• How to complete this task:
Search the entries below for the string "info" and copy the lines that hold it.

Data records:

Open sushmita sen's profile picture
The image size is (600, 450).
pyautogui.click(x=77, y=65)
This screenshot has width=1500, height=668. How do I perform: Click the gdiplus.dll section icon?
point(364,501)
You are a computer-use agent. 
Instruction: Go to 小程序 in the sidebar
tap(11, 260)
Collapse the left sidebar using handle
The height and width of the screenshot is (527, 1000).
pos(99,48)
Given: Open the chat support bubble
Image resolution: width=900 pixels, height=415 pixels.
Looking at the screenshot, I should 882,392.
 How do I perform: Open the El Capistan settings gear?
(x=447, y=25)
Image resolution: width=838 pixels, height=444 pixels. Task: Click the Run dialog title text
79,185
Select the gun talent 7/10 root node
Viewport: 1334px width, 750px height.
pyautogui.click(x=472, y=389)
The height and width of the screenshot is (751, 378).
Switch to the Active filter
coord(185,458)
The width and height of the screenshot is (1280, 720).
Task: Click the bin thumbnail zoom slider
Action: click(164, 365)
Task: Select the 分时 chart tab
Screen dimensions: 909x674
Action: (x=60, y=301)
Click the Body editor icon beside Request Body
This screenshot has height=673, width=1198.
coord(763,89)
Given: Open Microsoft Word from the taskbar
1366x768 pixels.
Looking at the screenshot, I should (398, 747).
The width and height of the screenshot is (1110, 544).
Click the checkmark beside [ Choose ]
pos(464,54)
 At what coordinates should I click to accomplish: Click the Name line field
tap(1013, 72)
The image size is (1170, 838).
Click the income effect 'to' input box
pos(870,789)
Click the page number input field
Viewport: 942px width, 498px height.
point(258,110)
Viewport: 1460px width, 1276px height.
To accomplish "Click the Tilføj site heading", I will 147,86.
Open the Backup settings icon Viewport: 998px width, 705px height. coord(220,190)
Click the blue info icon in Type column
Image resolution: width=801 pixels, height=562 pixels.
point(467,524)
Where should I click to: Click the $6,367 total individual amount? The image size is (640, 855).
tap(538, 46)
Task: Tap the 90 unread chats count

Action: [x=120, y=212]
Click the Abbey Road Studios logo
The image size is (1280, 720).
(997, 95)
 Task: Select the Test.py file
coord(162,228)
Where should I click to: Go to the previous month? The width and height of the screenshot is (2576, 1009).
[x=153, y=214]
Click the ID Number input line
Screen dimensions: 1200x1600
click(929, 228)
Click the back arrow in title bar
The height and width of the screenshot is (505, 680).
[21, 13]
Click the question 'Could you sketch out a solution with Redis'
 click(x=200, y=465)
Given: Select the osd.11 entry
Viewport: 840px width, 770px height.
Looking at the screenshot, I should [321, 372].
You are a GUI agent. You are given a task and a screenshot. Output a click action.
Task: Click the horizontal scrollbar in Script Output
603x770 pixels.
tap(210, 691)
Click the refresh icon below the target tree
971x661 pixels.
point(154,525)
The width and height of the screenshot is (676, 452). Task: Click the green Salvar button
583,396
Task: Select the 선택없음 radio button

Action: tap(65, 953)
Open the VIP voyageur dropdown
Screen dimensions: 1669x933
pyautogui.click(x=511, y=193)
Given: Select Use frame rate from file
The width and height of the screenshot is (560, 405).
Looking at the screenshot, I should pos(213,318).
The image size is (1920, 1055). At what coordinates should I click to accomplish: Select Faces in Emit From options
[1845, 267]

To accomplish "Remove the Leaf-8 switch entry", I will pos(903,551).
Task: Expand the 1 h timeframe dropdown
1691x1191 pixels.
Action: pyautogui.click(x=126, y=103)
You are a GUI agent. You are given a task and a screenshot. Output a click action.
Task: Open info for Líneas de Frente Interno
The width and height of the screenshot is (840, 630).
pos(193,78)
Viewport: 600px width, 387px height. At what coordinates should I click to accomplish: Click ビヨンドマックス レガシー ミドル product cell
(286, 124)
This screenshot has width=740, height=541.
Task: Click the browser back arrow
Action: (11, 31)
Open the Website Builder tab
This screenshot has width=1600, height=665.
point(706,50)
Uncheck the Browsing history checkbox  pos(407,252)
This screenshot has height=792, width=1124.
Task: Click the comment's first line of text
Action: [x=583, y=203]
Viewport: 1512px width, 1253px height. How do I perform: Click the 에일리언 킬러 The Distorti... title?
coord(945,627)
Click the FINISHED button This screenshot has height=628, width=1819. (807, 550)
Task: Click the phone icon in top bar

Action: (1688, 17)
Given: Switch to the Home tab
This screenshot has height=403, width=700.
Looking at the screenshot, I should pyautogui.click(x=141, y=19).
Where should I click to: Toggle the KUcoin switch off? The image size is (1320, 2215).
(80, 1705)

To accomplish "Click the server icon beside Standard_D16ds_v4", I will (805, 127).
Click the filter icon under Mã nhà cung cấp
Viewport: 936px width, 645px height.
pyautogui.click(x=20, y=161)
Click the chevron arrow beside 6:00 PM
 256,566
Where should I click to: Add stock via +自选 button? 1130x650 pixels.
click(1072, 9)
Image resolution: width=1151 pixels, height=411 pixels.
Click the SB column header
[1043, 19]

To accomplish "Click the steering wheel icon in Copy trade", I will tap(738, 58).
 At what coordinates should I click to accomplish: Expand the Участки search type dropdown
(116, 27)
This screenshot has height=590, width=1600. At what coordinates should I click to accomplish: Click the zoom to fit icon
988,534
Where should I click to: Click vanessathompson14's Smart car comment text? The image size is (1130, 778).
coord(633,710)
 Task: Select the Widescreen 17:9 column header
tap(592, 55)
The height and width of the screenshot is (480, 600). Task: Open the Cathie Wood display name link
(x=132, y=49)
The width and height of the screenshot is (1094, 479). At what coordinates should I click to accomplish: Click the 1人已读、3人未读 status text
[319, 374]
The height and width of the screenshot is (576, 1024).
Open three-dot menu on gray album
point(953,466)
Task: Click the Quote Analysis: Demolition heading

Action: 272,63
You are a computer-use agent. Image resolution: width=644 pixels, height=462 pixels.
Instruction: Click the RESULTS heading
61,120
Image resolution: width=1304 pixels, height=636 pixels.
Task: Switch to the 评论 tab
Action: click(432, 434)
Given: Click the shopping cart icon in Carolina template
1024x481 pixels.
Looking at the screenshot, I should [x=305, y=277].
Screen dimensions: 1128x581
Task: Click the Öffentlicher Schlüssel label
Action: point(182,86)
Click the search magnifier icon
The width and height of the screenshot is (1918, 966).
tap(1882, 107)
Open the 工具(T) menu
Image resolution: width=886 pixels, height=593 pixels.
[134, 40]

• Answer for this exercise:
Click the blue info icon in Type column
Task: Open info for Líneas de Frente Interno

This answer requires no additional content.